RE: Normalization in panlingual application

From: Philippe Verdy (
Date: Wed Sep 19 2007 - 20:04:00 CDT

  • Next message: Philippe Verdy: "RE: New Public Review Issue: Proposed Update UTS #18"

    Asmus Freytag [] wrote:
    > Envoyé : jeudi 20 septembre 2007 02:41
    > À :
    > Cc : 'Jonathan Pool';
    > Objet : Re: Normalization in panlingual application
    > On 9/19/2007 5:21 PM, Philippe Verdy wrote:
    > > Asmus Freytag wrote:
    > >
    > >> What is an invalid distinction is defined by your application. If you
    > >> case-fold, case is an invalid distinction. If your goal is to be able
    > to
    > >> represent text faithfully, then the "K" series of normalizations has no
    > >> place in your design (It's too haphazard - for example, also, 5¼ would
    > >> be turned into 51/4, which is decidedly not the same thing).
    > >>
    > >
    > > This is only a problem is the converted text has to be plain-text. If
    > the
    > > target of the project is to allow building rich-text documents from the
    > > corpus, then conversion using NFKC becomes possible,
    > A conversion that takes plain text to rich text, per definition, is not
    > one of the Unicode Normalization Forms, but, at best, a higher-level
    > protocol built on top a Normalization form. More on that below.
    > > for example using some
    > > XML annotation, the conversion would be something like
    > > "5<fraction>1/4</fraction>" and will in NFKC form (also in NFC form by
    > > definition, as well as, here, in NFC and NFD forms).
    > >
    > Since none of the common libraries that implement normalization forms
    > perform the necessary mappings to markup out of the box, anyone
    > contemplating such a scheme would be forced to implement either a
    > pre-processing step, or their own normalization logic. This is a
    > downright scary suggestion, since such an approach would lose the
    > benefit of using well-tested implementation. Normalization is tricky
    > enough that one should try to not implement if from scratch if all
    > possible.
    > You realize, also, that it is not (in the general case) possible to
    > apply normalization piece-meal. Because of that, breaking the text into
    > runs and then normalizing can give different results (in some cases),
    > which makes pre-processing a dicey option.

    That's not my opinion. At least the first step of the conversion (converting
    to NFC) is very safe and preserves differences, using standard programs
    (which are widely available, so this step represents norisk). Detecting
    compatible characters and mapping them to annoted forms can be applied after
    this step in a very straightforward thing. But I won't recommend applying
    blindly a NFKC/D transformation from a large corpus of texts in different
    formats with different conventions without asking outself why some
    differences were encoded like this, using compatible characters (not in
    NFKC/D form).

    > > Such annotation changes the nature of texts, by turning them not in
    > linear
    > > suites of characters by mapping a structure on top of this.
    > Precisely the point I made above.
    > > Given the
    > > expected usage, parsing texts to mapa structure on top of them will
    > probably
    > > be a bonus, as it will ease later reuse of the converted corpus, within
    > > different contexts.
    > >
    > >
    > That may be, but the better choice is to normalize according to NFC/NFD
    > and then apply particular foldings, and/or substitutions of markup. The
    > "K" series of normalization forms, by default, just "k"orrupt the data.

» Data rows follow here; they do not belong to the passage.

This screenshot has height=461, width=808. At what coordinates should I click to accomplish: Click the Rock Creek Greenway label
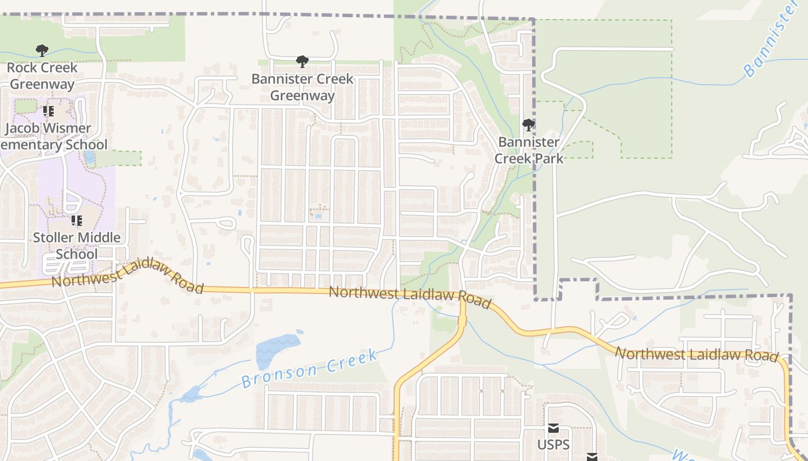42,76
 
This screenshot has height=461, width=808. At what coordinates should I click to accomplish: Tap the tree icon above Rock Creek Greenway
42,51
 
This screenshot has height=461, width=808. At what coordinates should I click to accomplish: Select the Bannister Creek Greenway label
302,87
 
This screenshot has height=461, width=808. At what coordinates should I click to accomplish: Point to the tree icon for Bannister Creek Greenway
302,62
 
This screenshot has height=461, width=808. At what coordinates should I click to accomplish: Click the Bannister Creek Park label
529,150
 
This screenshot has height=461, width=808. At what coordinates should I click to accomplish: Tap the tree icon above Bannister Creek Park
528,125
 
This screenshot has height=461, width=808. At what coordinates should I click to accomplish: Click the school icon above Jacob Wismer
48,111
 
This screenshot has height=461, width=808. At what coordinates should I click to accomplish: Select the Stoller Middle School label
77,245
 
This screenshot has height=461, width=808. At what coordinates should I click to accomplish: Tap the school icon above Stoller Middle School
76,221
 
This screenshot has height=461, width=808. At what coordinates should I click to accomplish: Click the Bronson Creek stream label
310,368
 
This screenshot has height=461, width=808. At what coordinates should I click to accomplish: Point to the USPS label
553,445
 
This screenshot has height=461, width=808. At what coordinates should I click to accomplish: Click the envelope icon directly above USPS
553,428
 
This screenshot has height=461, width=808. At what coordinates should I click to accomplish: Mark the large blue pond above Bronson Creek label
276,348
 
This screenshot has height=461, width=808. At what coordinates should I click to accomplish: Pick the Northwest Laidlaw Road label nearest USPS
697,354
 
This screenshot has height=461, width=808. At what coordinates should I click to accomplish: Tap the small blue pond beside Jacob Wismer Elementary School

    That's exactly what I suggested: avoiding blind usage of the K series for
    large corpus of texts. The particular foldings need to be applied by first
    looking into the corpus how much they affect the text, so this should be
    done by testing differences, counting them, extracting the differences to
    check the results, and then apply it to the selected sub-corpus, step by
    step. Such thing can't be automated as it requires some knowledge of the
    language or subject of the texts and reviewing by humans. Using NFKD blindly
    is very risky for large corpus as there's no way to revert the lossy

    Computing statistics about the usage of compatible characters remaining in
    the converted text will help manage the work to do, by helping making
    subselections. Also, if you keep in the corpus some other metadata
    indicating text source and usage or subject, this may help making
    subselections in a more relevant way. This way, any mapping needs not be
    applied to the whole corpus, but only where it is relevant. It's quite easy
    to compute such statistics, because compatible characters are known
    extensively, and there are not so many ones in Unicode. A very basic filter
    can be made to count their occurrences in the indexed texts.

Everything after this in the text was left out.